Bien sûr, d'autres catégories partagent cette douloureuse tare de la personnalité et il n'est qu'à les écouter débuter leurs propos par ce « Moi, je » qui devrait déclencher le signal d'alarme de leurs proches. Remarquons que lorsqu'ils parviennent miraculeusement à citer d'autres personnes de leur entourage notamment, ils commencent toujours par citer le centre du monde avant que d'évoquer leurs satellites. Ainsi, pour ceux qui ne comprendraient pas mon propos, décrivent-ils une situation en déclarant : « Il y a moi, ma petite sœur et une amie ! »

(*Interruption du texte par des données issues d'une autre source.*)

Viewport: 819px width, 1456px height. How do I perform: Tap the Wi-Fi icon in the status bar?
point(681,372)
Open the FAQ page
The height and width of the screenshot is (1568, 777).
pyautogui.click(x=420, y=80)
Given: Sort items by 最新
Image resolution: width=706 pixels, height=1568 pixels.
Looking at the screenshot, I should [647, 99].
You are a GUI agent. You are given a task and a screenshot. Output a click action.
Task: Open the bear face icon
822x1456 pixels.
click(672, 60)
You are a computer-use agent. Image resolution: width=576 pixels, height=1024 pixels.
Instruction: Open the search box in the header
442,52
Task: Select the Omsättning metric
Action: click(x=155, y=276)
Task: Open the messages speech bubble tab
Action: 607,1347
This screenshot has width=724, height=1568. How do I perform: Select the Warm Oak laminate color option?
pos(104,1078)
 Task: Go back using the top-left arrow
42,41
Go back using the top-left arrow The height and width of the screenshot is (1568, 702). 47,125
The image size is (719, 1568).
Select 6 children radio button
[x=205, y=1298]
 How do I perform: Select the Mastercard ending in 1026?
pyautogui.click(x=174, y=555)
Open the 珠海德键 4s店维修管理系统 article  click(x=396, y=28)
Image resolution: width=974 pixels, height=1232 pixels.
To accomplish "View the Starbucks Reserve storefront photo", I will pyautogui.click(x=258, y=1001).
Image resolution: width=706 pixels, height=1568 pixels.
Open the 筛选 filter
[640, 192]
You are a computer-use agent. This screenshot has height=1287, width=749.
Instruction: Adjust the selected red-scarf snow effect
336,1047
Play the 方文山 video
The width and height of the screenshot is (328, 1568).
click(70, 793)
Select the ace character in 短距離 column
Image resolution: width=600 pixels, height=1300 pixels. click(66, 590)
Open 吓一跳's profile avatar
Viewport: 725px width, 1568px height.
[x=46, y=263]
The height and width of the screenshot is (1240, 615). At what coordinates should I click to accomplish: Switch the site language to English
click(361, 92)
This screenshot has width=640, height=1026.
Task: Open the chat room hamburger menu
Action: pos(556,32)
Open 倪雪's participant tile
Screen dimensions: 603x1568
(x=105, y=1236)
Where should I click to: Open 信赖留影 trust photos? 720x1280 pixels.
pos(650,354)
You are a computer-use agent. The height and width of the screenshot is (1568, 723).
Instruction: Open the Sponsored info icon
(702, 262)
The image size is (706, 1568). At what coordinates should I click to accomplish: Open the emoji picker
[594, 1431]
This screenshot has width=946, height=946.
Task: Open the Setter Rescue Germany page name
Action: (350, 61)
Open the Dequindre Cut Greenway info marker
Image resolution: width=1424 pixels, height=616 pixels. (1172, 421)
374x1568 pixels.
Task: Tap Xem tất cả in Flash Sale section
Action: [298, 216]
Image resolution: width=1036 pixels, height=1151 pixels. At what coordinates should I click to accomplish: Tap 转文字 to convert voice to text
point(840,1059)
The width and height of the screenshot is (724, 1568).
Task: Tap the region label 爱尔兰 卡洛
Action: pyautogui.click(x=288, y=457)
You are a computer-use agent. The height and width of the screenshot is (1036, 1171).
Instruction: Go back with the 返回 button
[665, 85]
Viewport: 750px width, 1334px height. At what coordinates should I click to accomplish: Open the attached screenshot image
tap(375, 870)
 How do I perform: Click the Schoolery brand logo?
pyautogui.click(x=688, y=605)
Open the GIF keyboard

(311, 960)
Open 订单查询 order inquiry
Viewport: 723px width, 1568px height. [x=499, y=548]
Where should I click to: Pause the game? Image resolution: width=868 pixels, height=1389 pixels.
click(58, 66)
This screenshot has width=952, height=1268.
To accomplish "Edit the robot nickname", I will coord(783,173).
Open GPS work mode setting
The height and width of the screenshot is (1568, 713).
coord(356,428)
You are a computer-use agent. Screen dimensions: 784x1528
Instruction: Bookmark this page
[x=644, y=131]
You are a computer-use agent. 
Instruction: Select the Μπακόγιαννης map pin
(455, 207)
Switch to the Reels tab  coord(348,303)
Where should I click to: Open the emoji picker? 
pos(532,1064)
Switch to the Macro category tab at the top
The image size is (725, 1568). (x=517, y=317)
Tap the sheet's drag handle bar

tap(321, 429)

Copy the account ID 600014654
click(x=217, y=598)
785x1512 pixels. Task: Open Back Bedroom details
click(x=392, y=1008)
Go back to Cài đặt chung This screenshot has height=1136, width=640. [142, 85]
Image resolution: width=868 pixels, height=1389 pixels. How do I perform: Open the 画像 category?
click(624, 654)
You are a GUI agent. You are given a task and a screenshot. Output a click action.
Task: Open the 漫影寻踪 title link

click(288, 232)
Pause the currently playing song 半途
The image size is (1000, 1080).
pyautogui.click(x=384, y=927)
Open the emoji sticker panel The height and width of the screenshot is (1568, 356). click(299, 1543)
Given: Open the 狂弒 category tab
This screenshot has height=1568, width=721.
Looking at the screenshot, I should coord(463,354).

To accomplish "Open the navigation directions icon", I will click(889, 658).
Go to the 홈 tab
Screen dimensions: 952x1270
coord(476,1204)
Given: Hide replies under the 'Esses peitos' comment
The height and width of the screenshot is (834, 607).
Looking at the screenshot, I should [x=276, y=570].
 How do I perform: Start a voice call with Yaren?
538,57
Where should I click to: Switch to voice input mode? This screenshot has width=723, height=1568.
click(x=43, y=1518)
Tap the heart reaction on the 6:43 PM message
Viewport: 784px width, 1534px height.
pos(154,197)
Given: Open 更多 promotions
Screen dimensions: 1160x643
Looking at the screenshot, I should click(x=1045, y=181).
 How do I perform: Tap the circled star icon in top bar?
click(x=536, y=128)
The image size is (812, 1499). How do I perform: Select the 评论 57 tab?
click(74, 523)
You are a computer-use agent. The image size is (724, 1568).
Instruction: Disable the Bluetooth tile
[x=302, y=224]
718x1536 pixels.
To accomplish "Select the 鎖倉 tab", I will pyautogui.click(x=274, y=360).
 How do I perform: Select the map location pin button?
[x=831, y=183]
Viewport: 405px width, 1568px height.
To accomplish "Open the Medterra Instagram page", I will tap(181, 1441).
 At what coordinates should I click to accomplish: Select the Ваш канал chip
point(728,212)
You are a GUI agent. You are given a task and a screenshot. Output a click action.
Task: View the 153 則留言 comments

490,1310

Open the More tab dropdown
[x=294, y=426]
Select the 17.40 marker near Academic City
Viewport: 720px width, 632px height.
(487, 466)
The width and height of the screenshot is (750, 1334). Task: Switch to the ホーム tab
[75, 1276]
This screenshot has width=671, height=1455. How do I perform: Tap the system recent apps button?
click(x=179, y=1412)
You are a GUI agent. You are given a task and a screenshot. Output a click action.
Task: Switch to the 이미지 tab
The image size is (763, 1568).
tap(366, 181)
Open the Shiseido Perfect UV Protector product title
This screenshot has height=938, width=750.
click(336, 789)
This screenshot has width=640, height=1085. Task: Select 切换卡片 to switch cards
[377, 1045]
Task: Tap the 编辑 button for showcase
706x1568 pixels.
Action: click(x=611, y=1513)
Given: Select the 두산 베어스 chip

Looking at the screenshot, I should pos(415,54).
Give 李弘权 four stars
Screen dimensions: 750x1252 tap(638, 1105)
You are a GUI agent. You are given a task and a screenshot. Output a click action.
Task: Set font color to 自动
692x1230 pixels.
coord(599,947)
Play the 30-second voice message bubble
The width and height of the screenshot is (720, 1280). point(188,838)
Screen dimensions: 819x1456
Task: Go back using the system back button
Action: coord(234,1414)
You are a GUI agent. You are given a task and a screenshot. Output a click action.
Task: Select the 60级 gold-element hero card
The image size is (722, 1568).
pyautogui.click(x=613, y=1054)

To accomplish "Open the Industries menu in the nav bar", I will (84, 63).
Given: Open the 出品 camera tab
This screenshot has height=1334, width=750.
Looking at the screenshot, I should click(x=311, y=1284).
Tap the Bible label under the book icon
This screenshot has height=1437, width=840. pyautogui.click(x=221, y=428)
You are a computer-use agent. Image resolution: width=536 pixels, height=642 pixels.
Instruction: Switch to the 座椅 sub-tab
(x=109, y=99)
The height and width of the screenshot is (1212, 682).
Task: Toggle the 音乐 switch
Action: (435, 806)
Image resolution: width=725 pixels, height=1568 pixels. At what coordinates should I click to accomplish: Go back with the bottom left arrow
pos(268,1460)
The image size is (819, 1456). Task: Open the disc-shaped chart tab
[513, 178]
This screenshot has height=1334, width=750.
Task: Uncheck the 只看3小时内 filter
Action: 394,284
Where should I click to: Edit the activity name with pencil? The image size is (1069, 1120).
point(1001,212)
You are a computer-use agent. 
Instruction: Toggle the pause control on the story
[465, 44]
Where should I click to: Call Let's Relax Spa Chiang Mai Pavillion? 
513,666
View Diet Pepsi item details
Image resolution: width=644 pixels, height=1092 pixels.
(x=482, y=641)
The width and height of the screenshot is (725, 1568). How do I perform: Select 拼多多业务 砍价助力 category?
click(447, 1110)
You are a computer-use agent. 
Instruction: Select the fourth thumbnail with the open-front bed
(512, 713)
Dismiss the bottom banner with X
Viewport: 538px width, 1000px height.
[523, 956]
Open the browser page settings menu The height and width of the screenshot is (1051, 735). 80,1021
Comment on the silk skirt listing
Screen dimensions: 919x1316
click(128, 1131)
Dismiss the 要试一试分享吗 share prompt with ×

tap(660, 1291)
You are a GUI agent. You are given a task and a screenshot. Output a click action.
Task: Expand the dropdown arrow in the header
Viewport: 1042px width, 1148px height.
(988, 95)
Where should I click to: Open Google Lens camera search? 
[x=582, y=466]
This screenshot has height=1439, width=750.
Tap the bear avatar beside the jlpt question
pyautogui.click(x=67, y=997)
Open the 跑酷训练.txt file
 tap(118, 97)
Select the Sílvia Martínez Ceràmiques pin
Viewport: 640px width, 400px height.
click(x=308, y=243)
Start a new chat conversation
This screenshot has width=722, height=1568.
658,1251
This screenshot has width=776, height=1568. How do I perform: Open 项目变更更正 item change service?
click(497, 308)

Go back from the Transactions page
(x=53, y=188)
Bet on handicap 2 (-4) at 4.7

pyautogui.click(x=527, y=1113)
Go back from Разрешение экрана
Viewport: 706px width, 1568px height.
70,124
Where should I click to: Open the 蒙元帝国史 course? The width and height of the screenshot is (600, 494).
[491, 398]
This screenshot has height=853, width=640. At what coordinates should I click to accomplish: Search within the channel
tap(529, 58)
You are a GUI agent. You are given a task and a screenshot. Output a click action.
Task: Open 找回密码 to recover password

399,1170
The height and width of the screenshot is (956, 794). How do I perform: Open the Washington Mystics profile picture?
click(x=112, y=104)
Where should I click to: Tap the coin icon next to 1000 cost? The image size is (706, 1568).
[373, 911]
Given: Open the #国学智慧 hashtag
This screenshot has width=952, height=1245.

Je devine que vous êtes en train de dresser la longue liste des personnes dans votre entourage frappées par ce mal sournois. Il faut bien admettre que le Solipsisme gagne du terrain de manière exponentielle dans notre société et qu'il y a tout lieu de s'alarmer d'autant qu'immanquablement ceci s'accompagne par une raréfaction automatique et concomitante de l'empathie, de la courtoisie, de la prise en compte de l'autre.
Les lieux d'observation de ce phénomène sont multiples. Je citerai en premier lieu la route en élargissant ce concept qui déborde largement le cadre de la seule chaussée. Les premiers signes de ce trouble apparaissent avec la suppression de l'usage du clignotant, la multiplication des incivilités routières, l'arrêt inopiné sur la route pour discuter avec un comparse, le parcage sur des espaces interdits ou réservés à des usagers bénéficiant d'une priorité…
Le syndrome s'amplifie avec l'usage du portable qui, quand il n'est pas destiné à filmer les déplacements et évolutions de ce « Moi, je » solaire, permet de servir de haut-parleur pour donner à tout à chacun l'immense privilège d'écouter en tous lieux et toutes circonstances la conversation de ce prodigieux individu qui pense étrangement que sa vie privée constitue notre principal sujet de préoccupation.